Beachfront ‘Chiringuitos’ have been around for a long, long time and range from the ramshackle to the pristine, from tiny huts to large restaurants.
There are those that see them as part of the charm of the coast, a part of real Spanish life. There are also those who believe that the beach is for bathers, end of story.
Many of the chiringuitos have always infringed upon maritime-terrestrial land, either partly or wholly, especially where terrace extensions have been built. However, in combination with a realignment of maritime-terrestrial boundaries, the vast majority are now thought to be in breach of the prevailing laws, rules and regulations.
There have been many plans and attempts to rid the coast of these delightful culinary outposts, and although some have already gone for one reason or another, the majority still remain. And hope to continue.
In Marbella, some 90% of the chiringuitos are said to be infringing the law, mostly by encroaching upon the sand. Twelve are currently under the threat of sanctions, a situation which could lead to a fine of up to €60,000, and have fifteen days in which to present their defence. Needless to say, the owners are not happy about this threat.

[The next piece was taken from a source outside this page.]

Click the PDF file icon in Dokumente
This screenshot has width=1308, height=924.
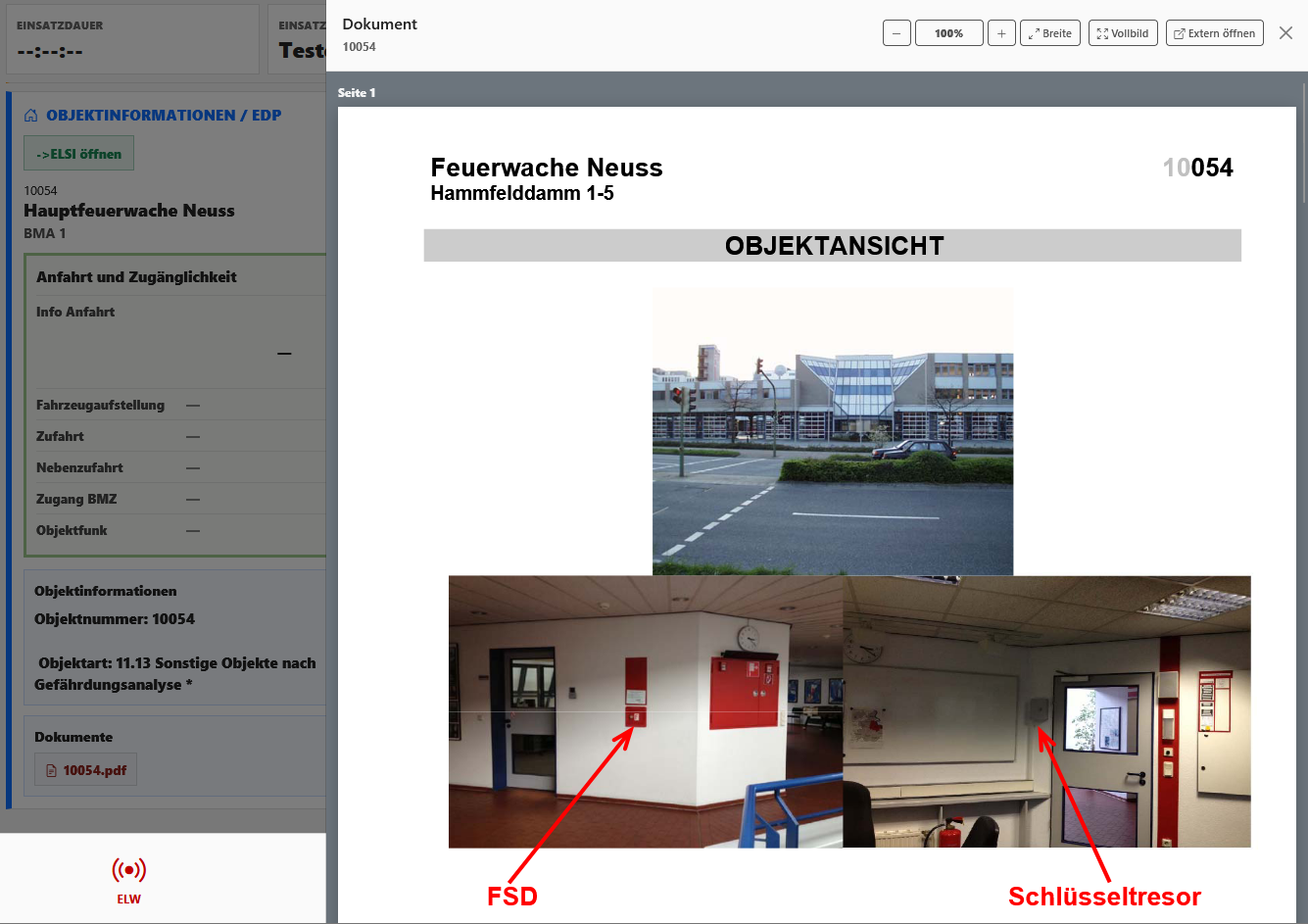point(51,771)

It is hoped that three-way negotiations between the Council, the businessmen and the Department of Coasts can bring about a settlement without the need for threats and sanctions.
Two options have so far been put forward as possible solutions. One is that there could be ‘authorised facilities’, with a maximum area of 20 square metres, which would be dismantled at the end of the bathing season, namely October 31st each year.
Option two is to grant concessions, which would require ministerial approval, for permanent structures which would also close on October 31st but not have to be dismantled. These would occupy a maximum area of 150 square metres and would have to be at least 200 metres apart.
The Department of Coasts has set rules and regulations, backed by law, regarding distances from the shore, diostances between establishments etc, and wants offending businesses to be relocated. They have also been informing all the municipalities in the province of the need to find a formula for relocating all establishments which now fall outside the public domain.
With the usual enthusiasm, only five municipalities have so far submitted any sort of project, plan or application (Málaga, Algorrobo, Fuengirola, Casares and Estepona).